Kamis, 28 Januari 2016

Tarbiyah Ruhiyah tentang Kematian



Pertama

Pukul 07.30 anak dari guru kami yang baru berumur 5.8 tahun menghembuskan nafas terakhir di RS. Wahidin, Makasaar. Setelah 7 hari tak sadarkan diri anak yang sangat disayangi ini pergi untuk selamanya. Air mata kami tak dapat tertahankan saat itu juga. Pagi itu yang ikut menemani mejaga di rumah sakit sejak semalam; Yudi, Nur, Asrul dan saya.

Sebelumnya, sekitar pukul 06.00 beberapa ustadz beserta istrinya hadir untuk menjenguk. Diantaranya Ustadz Jafar dan Ustadz Harun. Selama waktu itu hingga menjelang wafatnya sempat kulihat anak itu bernafas tersengal-sengal beberapa lama.

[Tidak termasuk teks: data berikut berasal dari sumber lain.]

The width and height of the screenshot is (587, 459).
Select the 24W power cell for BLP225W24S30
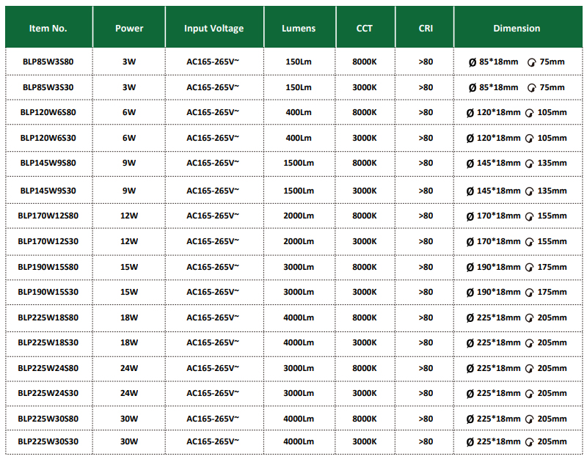(x=129, y=393)
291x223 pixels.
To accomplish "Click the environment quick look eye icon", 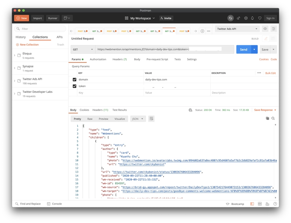I will pos(265,29).
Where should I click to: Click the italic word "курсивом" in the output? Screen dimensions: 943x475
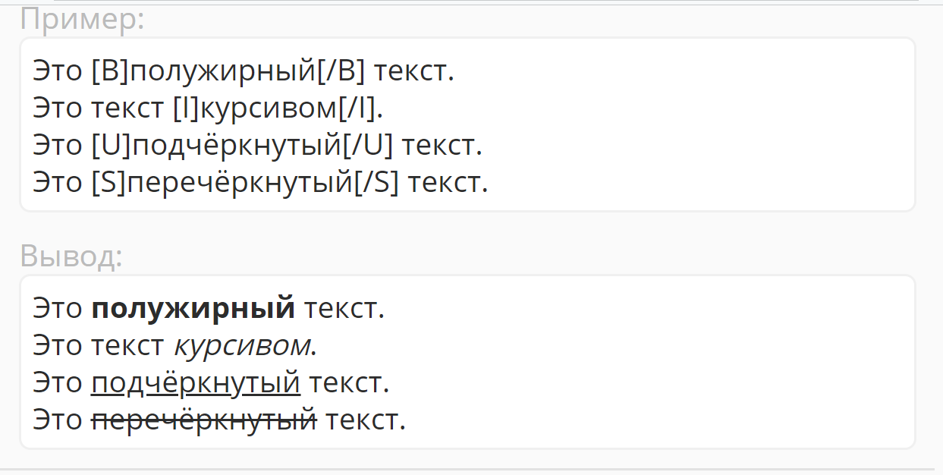click(242, 346)
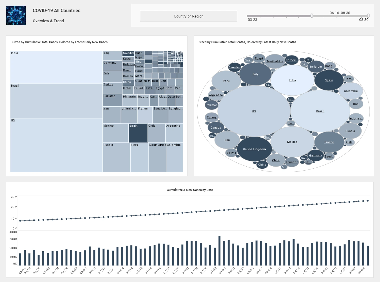Select the Russia tile in the treemap
The height and width of the screenshot is (282, 380).
click(116, 158)
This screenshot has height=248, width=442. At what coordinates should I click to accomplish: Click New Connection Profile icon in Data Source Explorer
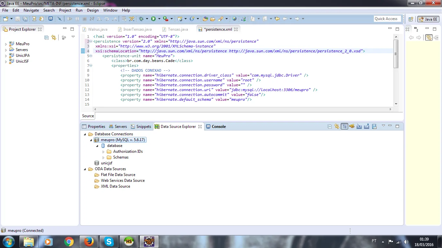(x=352, y=127)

Menurut orang tuanya sudah hampir setiap pagi demikian. Tak berapa lama kemudian tenang lagi. 

Di malam hari sebelumnya dari luar kami melihat kedua orang tuanya senantiasa berada di sampingnya. Dengan harapan yang besar semoga segera ada perubahan.

Beberapa saat setelah kepergiannya, berita langsung disebarkan ke ikhwah-ikhwah lain melalui telpon dan sms atas duka tersebut. 

Anak itu kemudian dibawa pulang pagi itu juga. Dengan cepat ikhwah yang ada di Makassar berkumpul dan membantu persiapan pemakaman. Usai disholati, sekitar pukul 10 langsung dimakamkan di pekuburan Sudiang. Siang itu hingga malam banyak pelayat yang datang. 

Malam harinya diadakan takziah dengan kegiatan ceramah yang dibawakan oleh Ustadz Mujetaba.

Makassar, 1 Januari 2006 (Catatan dari buku diary 10 tahun yang lalu)


Kedua

Hujan semalam membuat air tertampung di atas atap tenda yang terpasang di halaman depan rumah guru kami. Malam itu Yudi, Upe, Ridwan dan saya menginap di rumah guru kami. Tiang penegar dan pembujur tenda melengkung karena menahan berat air yang tertampung diatasnya.

Ba'da shalat subuh guru kami membuka laptopnya dan memperlihatkan kenangan rekaman foto dan video terakhir anaknya. Tampak dalam foto tersebut dia bermain-main di lapangan bola samping rumah, main sepeda dan bermain-main dengan saudara-saudaranya. Begitu mengharu biru perasaan kami saat itu. Sepintas terlihat guru kami terdiam beberapa saat. Memandang foto anaknya dengan penuh perasaan.

Begitu cepat dia pergi, gumanku dalam hati.

Semalam Ustadz Mujetaba dalam ceramah takziyahnya menguraikan tema tentang kematian.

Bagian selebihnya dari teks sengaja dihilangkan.